=== Saved data entries ===
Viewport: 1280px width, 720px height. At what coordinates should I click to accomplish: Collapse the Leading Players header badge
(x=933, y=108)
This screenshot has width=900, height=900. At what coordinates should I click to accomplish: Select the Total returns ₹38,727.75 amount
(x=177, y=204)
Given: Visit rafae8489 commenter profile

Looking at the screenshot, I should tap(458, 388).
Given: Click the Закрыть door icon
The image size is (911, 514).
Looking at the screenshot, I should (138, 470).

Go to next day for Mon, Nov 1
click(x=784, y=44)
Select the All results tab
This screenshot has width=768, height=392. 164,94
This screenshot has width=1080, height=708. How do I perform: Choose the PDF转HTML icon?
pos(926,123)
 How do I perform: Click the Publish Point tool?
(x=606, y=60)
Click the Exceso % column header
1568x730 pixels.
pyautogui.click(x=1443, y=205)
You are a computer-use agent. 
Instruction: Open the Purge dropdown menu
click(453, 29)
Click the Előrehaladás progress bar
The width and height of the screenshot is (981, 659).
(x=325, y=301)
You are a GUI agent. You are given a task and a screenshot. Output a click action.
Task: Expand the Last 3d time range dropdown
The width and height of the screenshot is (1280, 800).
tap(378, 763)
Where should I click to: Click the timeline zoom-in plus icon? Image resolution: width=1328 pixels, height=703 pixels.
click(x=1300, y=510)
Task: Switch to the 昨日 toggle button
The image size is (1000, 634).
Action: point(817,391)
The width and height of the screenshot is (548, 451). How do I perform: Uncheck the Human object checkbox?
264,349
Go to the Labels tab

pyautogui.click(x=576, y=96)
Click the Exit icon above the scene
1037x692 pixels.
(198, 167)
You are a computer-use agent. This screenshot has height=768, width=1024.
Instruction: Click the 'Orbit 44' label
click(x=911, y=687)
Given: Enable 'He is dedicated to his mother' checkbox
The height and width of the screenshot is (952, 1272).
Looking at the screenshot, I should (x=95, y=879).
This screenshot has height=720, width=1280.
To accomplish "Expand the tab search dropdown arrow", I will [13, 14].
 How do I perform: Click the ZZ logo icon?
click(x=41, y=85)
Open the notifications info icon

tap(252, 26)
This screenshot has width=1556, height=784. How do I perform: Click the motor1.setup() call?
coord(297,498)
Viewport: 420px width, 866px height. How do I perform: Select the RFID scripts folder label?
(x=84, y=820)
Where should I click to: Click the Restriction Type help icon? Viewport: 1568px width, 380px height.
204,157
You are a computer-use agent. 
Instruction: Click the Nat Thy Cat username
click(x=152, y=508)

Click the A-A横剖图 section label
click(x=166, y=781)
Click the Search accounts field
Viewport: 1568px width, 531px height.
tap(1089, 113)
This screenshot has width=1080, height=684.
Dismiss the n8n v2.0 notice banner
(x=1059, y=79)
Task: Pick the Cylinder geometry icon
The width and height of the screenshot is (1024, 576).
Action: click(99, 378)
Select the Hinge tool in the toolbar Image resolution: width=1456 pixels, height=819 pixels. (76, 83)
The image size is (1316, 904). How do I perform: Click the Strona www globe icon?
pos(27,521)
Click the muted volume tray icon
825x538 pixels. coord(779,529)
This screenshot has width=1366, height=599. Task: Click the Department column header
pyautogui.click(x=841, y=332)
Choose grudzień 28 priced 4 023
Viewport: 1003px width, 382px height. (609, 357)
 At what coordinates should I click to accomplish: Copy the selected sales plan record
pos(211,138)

=== TASK TO CARRY OUT ===
Set down the lines above exactly as written. Begin at the line containing "At what coordinates should I click to accomplish: Copy" and stop after the last line.

=== SOLUTION ===
 At what coordinates should I click to accomplish: Copy the selected sales plan record
pos(211,138)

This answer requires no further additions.